FPGAs for embedded AI: Reducing power consumption, programming complexity for mass markets

June 19, 2018

Blog

FPGAs for embedded AI: Reducing power consumption, programming complexity for mass markets

Developers are investigating AI in embedded applications for automotive, industrial, and consumer markets. Many of these have strict thresholds in terms of the power consumption and complexity.

It’s official. The hype torch has been passed from the Internet of Things (IoT) to artificial intelligence (AI). But for engineers getting acquainted with machine learning, deep learning, and other AI enablers – or, for that matter, anyone familiar with the Gartner Hype Cycle – AI is on a collision course with the Trough of Disillusionment (Figure 1).
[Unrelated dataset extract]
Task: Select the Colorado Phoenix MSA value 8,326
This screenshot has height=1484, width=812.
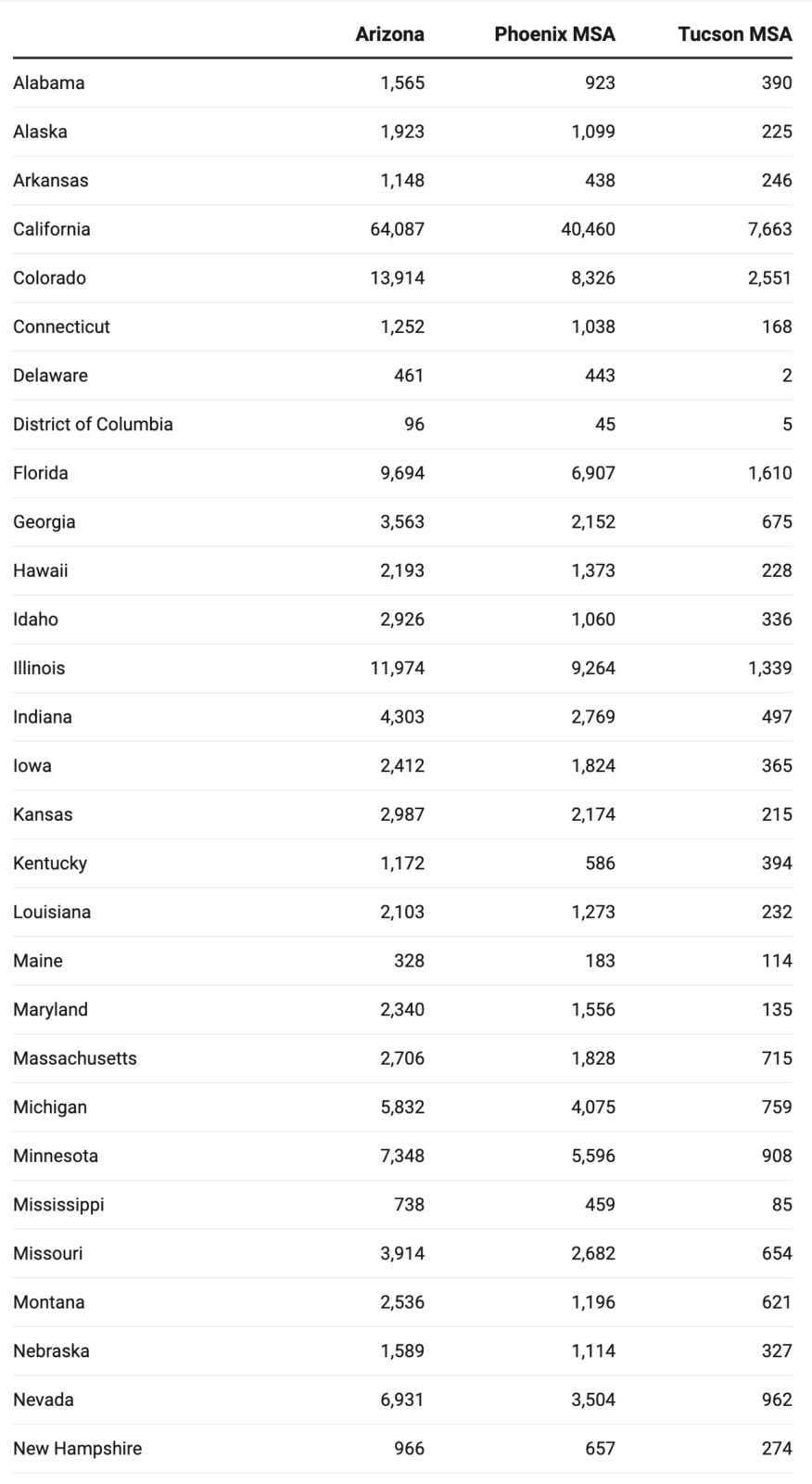Action: coord(593,278)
Figure 1. AI is headed for the Trough of Disillusionment on the Gartner Hype Cycle. 

There are many market dynamics at play in a technology’s nosedive into the Trough, including sensationalist marketing, excitable media, and even over-engineered concepts from smart designers who forgot to consider the business case. However from a technical standpoint, what will accelerate AI’s fall from grace is power consumption and programming complexity.

I’ve written previously on processor power consumption in AI-enabled embedded systems, and since then the wide range of real-world AI use cases has become clearer. Today, developers are investigating AI in embedded applications for the automotive, industrial, commercial, and consumer markets such as key phrase recognition, face and object tracking, object counting, and traffic sign detection to name just a few. Many of these functions don’t require the operations per second (OPS) performance provided by the processors I covered at the time, but do have strict thresholds in terms of the power consumption, size, and cost they can add to an overall system design. Focusing on power specifically, compute solutions responsible for these tasks often need to fit in 1 W (or even sub-1 W) envelopes. This is a significant design hurdle, especially considering many off-the-shelf CPUs, GPUs, and DSPs that target AI edge processing struggle to come anywhere close to those levels.
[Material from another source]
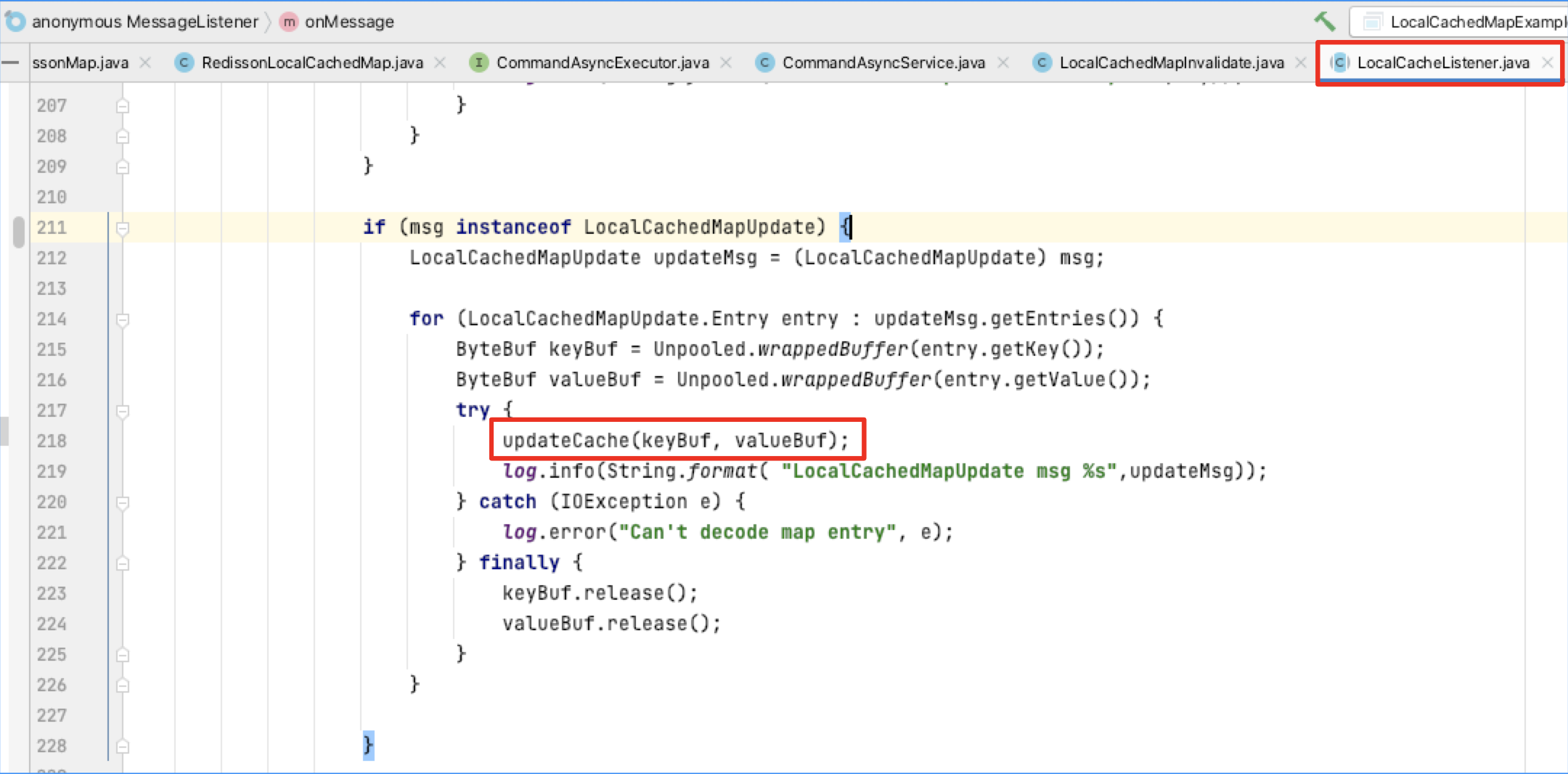
Task: Click the blue listener icon in the breadcrumb
Action: click(16, 22)
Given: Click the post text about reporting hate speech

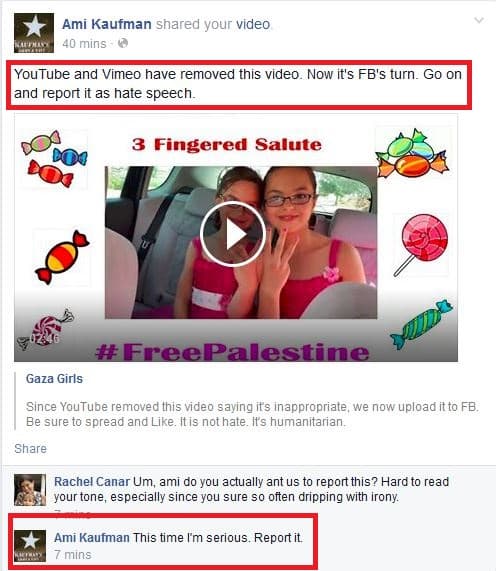Looking at the screenshot, I should click(x=238, y=84).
Shrinking power consumption for AI edge enablement

It’s common that technologies originally designed for one purpose are also well suited to others, which is the case with FPGAs for deep learning workloads. Lattice Semiconductor, for example, has a legacy of delivering glue logic and interface FPGAs into low-power edge systems, and realized those solutions could be repurposed for flexible, sub-1 W AI inferencing applications. This is now possible with the company’s sensAI technology stack (Figure 2).

Figure 2. The Lattice Semiconductor sensAI technology stack includes a suite of hardware and software development tools designed around the company's ICE40 UltraPlus and ECP5 FPGAs that deliver sub-1 W power consumption for edge machine learning applications.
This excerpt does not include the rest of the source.